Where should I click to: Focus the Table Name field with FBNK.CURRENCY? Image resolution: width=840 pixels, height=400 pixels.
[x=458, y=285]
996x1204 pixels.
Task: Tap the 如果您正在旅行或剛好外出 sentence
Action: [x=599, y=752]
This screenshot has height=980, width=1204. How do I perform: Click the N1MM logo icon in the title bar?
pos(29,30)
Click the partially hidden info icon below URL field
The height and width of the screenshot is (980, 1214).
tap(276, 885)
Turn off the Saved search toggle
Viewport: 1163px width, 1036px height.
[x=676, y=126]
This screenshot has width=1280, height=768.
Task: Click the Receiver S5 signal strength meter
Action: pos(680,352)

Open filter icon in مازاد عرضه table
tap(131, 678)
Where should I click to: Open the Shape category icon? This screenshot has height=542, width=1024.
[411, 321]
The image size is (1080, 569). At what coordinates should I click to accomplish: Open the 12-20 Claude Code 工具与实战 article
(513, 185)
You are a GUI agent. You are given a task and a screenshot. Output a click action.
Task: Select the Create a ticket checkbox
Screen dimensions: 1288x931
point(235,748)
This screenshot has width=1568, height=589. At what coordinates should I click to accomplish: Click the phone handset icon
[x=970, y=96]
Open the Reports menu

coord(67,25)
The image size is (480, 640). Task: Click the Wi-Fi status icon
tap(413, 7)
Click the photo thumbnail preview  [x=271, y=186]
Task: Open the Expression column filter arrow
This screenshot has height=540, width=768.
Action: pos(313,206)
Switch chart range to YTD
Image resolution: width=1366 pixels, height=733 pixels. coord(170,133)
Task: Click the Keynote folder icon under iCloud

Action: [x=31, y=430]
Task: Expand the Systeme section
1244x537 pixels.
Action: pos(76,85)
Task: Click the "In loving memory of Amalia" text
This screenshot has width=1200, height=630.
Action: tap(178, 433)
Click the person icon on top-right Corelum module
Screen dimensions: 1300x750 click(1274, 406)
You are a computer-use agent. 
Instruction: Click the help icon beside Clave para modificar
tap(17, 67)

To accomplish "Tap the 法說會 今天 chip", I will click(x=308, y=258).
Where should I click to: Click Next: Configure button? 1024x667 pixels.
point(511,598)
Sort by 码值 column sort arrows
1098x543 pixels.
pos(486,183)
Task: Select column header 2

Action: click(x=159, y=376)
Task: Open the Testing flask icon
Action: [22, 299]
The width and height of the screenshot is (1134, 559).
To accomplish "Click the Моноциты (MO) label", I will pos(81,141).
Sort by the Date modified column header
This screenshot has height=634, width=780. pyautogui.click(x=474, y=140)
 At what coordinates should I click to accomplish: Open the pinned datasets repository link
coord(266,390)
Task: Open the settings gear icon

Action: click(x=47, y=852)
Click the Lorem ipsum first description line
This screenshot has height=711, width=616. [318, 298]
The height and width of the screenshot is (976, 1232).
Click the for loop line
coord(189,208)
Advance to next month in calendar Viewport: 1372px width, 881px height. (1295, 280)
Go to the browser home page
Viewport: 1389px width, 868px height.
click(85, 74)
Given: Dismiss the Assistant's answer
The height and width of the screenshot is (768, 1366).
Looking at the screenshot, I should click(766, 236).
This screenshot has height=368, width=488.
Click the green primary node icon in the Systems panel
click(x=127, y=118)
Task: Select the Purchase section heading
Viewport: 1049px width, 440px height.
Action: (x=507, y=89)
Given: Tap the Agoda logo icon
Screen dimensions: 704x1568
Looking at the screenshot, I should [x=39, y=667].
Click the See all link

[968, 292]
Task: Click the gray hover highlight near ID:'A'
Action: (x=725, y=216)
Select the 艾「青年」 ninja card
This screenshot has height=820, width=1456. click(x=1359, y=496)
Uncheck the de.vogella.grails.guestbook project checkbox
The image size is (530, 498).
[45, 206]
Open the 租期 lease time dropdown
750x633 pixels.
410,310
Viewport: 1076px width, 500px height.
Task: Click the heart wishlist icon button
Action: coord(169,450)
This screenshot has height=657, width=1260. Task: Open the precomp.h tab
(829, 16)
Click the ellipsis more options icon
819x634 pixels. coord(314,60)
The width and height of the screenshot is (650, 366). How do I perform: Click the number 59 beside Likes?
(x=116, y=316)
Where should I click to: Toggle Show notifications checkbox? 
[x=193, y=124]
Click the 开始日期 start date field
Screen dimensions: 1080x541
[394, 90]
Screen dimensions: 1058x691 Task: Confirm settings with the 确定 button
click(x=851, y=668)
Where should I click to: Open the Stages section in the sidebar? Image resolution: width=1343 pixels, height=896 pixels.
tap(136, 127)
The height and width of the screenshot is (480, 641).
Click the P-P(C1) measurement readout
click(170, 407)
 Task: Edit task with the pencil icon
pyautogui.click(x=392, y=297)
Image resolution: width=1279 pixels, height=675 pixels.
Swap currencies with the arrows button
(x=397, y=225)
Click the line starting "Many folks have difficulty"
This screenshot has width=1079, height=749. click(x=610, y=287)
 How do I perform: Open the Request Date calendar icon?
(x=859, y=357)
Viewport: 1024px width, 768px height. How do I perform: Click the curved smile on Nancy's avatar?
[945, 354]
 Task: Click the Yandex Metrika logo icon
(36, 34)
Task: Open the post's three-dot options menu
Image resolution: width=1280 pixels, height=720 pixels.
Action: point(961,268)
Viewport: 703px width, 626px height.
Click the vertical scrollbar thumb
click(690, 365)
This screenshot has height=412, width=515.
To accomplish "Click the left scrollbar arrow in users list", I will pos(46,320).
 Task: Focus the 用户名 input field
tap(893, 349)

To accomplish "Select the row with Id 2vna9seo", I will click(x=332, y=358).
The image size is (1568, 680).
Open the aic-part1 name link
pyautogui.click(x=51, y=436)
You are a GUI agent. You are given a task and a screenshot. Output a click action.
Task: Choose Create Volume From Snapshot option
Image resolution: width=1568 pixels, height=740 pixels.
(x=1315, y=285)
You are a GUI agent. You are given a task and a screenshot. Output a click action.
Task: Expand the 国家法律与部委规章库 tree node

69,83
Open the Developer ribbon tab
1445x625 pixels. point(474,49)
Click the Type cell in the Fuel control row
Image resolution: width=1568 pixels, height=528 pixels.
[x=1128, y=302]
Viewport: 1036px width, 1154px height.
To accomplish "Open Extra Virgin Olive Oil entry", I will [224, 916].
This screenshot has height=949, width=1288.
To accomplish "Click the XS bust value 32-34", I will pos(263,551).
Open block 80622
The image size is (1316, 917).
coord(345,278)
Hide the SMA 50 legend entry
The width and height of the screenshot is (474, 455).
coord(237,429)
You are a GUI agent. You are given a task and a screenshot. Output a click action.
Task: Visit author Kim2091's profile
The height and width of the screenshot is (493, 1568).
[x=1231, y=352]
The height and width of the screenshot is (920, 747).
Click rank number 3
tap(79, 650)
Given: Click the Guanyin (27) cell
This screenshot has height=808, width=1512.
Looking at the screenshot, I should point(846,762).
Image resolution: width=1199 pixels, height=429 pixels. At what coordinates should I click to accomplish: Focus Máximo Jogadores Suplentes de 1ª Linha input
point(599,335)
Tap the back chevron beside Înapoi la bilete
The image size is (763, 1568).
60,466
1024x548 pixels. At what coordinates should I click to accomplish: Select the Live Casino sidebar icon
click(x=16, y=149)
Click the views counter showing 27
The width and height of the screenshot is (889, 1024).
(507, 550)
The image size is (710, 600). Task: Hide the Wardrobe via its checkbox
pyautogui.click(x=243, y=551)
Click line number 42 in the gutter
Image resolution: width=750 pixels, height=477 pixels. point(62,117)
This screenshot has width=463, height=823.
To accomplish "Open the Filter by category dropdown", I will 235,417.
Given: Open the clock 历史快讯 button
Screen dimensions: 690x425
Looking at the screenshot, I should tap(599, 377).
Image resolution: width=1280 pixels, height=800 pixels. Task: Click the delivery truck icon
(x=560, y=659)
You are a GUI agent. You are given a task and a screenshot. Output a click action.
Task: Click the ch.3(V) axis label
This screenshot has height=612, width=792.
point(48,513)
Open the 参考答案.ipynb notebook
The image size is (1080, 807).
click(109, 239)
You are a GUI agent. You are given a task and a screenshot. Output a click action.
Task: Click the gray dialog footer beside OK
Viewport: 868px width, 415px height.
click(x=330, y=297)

○ ○ ○ ○ ○ ○ ○

The task: For every line of the listing above that contains "dropdown", add one, and report the final tally with no other words.

Output for this exercise: 2